Russian Villains in Cold War Fiction Now Seem Almost Quaint—Maybe China, With Its Own Love of the Clandestine, Is Next

From a Washington Post story about books by Joseph Kanon headlined “In Cold War fiction, Russian villains haunted our imagination. Now they look almost quaint.”:

When the Soviet Union imploded in 1991, espionage fiction lost its most reliable villains. No other society was so invested with espionage and no other intelligence agency as feared (and successful) as the KGB. With their passing, the Cold War novel had seemingly lost its raison d’etre. Writers moved on to other trouble spots. Even John le Carré, who virtually invented the Cold War spy novel, looked for stories in Africa, Panama, the Caucasus. No ground was as fertile for espionage fiction as Russia, no adversary as worthy as the KGB. And now they were gone.

Except they didn’t go. Russia became a diminished power in every other way, but espionage was built into its DNA, and the KGB, whatever its initials, continued to make mischief, often in melodramatic ways. The golden period of penetrating the highest corridors of power in London and Washington, of moles and double agents and atomic secrets, may have ended but the Cold War kept going.

Ironically it was Vladimir Putin, having done so much to keep it alive, who finally closed the chapter on the Cold War by turning it hot. With the invasion of Ukraine, we have clearly entered a new, dangerous and wildly unpredictable era of East-West relations, the old norms and rules of the game just so much dust.

What happens when villains turn real, posturing face-offs become actual tank attacks? There’s no telling what fiction this new war may inspire but it won’t be the old cat-and-mouse intrigue that played so well before. Central and Eastern Europe are no longer a chess board, agents no longer pawns. And yet the appeal of Cold War fiction lingers. The Cold War is the devil we know and it still holds a powerful grip on our imaginations. All these years later, why are we drawn to these stories?…

One of the hallmarks of the Cold War novel is that it takes place in the gray, morally ambiguous space between black and white. There are no simple answers. The hero is often in crisis, his personal life a mess, his job a pile-on of compromises and ethical short-cuts, his loyalties strained and wavering. But it’s precisely these pressures and contradictions that make this material so rich for fiction. The Cold War gave spies a complexity — and a prominence — they would never have again. They were the ground troops, proxy soldiers, risking capture, even death, in the field, all the while increasingly uncertain that the war they were fighting was the one they wanted to fight — or that it could be won.

This is inherently dramatic stuff, subject to as many variations as there are people, and it came at a time when the troubled agent had the stage to himself, before he became an adjunct to technology. There is a curious charm now to seeing Cold War tech — the listening devices, the bulky recorders, the invisible ink — because it seems to come out of another century. At the old Stasi headquarters in Berlin, once the most feared place in the city, the tech exhibits feel designed for children. But for novelists that means they’re also easily understood. How many of us really know how cyberattacks work? We can write about the effect, but how they’re engineered? The Cold War was the last great era of human intelligence. Like the best of its fiction, it was character-driven. Tradecraft may have been primitive — the dead letter drop, the briefcase exchange — but it was more dramatic, more personal, than watching a screen.
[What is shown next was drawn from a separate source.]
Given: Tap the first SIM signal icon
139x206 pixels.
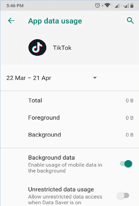Looking at the screenshot, I should [x=117, y=6].
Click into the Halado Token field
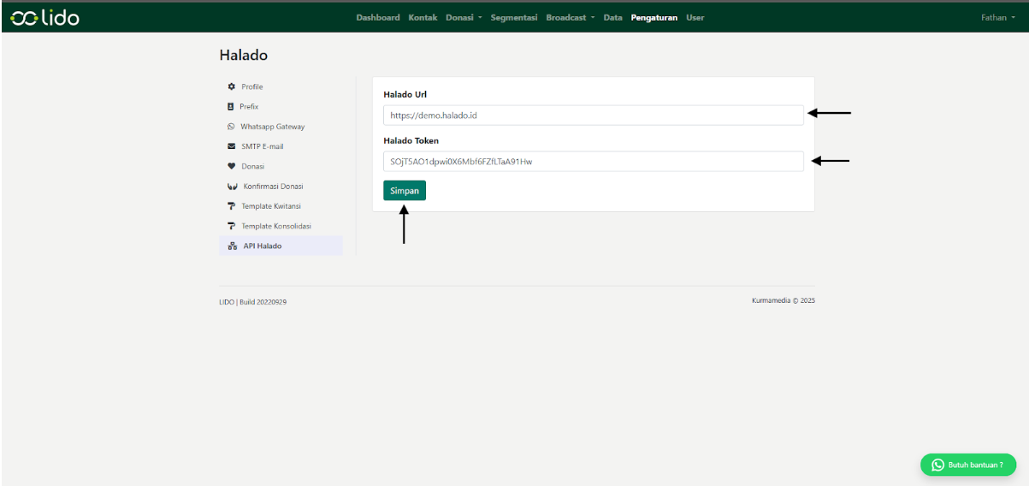This screenshot has height=486, width=1029. point(593,161)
Even more important, though, is the role of ideology. There’s a lot at stake in Cold War stories because the characters are often acting out of conviction. Spies betray their friends, their country, not for the money, but for what they see as a higher cause. Recruited in the 1930s, when communism could seem a solution, some of the most famous Cold War spies served their KGB controls almost as an act of faith, communism their secular religion. And as with any religion, this opens up a host of dramatic situations — of apostasy and betrayal, doubt and disillusion. None of them ever recanted. Kim Philby remained devoted to the end. Klaus Fuchs defended Party dogma even as the Party was turning his East Germany into the surveillance state par excellence. Of course we can never know what they really thought. But isn’t that why we have fiction? To speculate, to get into somebody else’s shoes, try to determine our own moral boundaries.

It’s not surprising that writers want to be part of the literary tradition the Cold War fostered — when you’re in the world of Graham Greene or le Carré, you’re in good company. And it’s useful for the genre to examine how we got here. History may not repeat itself, but it can have a powerful echo.
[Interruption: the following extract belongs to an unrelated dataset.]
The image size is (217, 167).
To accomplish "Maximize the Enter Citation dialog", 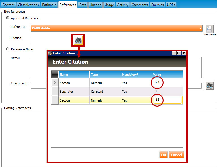I will [x=179, y=53].
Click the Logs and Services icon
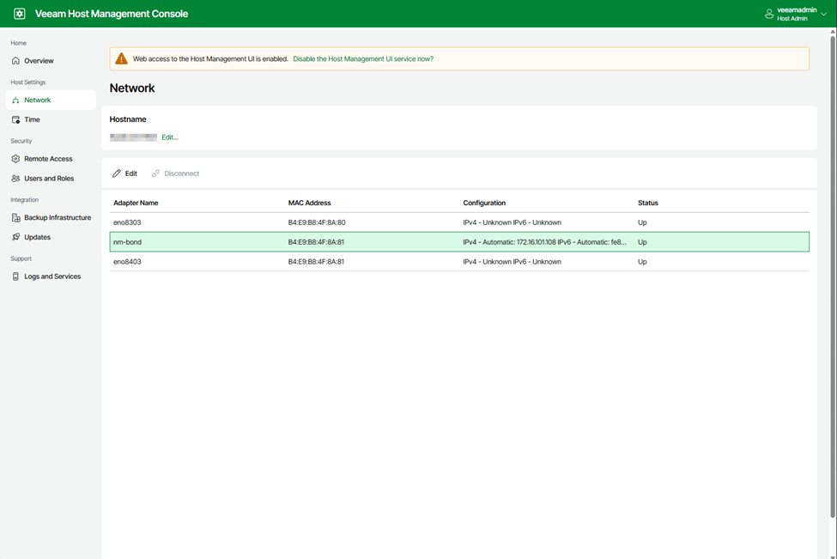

Still, what now? If the Cold War as we knew it is really over, espionage fiction will inevitably become less Eurocentric and turn elsewhere for its inspiration. And where better than China, a rich, adversarial society with its own love of the clandestine, its determination to dominate the new century. There must be hundreds of stories waiting, maybe even a new golden age for espionage fiction. But that depends on what the Russians do next.

Joseph Kanon is the internationally best-selling author of 10 novels, most recently the Cold War thriller “The Berlin Exchange.”